[Stored entries]
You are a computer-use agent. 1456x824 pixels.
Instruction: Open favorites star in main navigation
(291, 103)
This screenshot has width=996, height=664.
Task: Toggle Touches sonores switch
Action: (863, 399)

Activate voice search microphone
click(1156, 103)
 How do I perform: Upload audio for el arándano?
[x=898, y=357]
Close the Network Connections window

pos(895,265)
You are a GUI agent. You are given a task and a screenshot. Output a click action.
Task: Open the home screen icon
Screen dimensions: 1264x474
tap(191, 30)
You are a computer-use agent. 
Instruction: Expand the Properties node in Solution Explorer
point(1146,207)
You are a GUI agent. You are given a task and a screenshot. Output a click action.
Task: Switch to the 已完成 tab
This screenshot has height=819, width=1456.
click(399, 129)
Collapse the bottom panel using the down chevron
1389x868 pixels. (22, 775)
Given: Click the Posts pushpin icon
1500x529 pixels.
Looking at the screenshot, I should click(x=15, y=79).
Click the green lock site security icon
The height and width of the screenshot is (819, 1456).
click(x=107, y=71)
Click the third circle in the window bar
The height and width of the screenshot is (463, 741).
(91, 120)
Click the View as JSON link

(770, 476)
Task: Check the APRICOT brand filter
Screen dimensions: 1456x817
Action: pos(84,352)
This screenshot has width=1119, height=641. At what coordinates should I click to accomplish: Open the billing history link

Written request — Please write out every one of the lines above word for word, from the first through the last.

The completed task —
You are a computer-use agent. 1456x824 pixels.
Instruction: Open favorites star in main navigation
(291, 103)
This screenshot has width=996, height=664.
Task: Toggle Touches sonores switch
Action: (863, 399)

Activate voice search microphone
click(1156, 103)
 How do I perform: Upload audio for el arándano?
[x=898, y=357]
Close the Network Connections window

pos(895,265)
You are a GUI agent. You are given a task and a screenshot. Output a click action.
Task: Open the home screen icon
Screen dimensions: 1264x474
tap(191, 30)
You are a computer-use agent. 
Instruction: Expand the Properties node in Solution Explorer
point(1146,207)
You are a GUI agent. You are given a task and a screenshot. Output a click action.
Task: Switch to the 已完成 tab
This screenshot has height=819, width=1456.
click(399, 129)
Collapse the bottom panel using the down chevron
1389x868 pixels. (22, 775)
Given: Click the Posts pushpin icon
1500x529 pixels.
Looking at the screenshot, I should click(x=15, y=79).
Click the green lock site security icon
The height and width of the screenshot is (819, 1456).
click(x=107, y=71)
Click the third circle in the window bar
The height and width of the screenshot is (463, 741).
(91, 120)
Click the View as JSON link

(770, 476)
Task: Check the APRICOT brand filter
Screen dimensions: 1456x817
Action: pos(84,352)
This screenshot has width=1119, height=641. At what coordinates should I click to accomplish: Open the billing history link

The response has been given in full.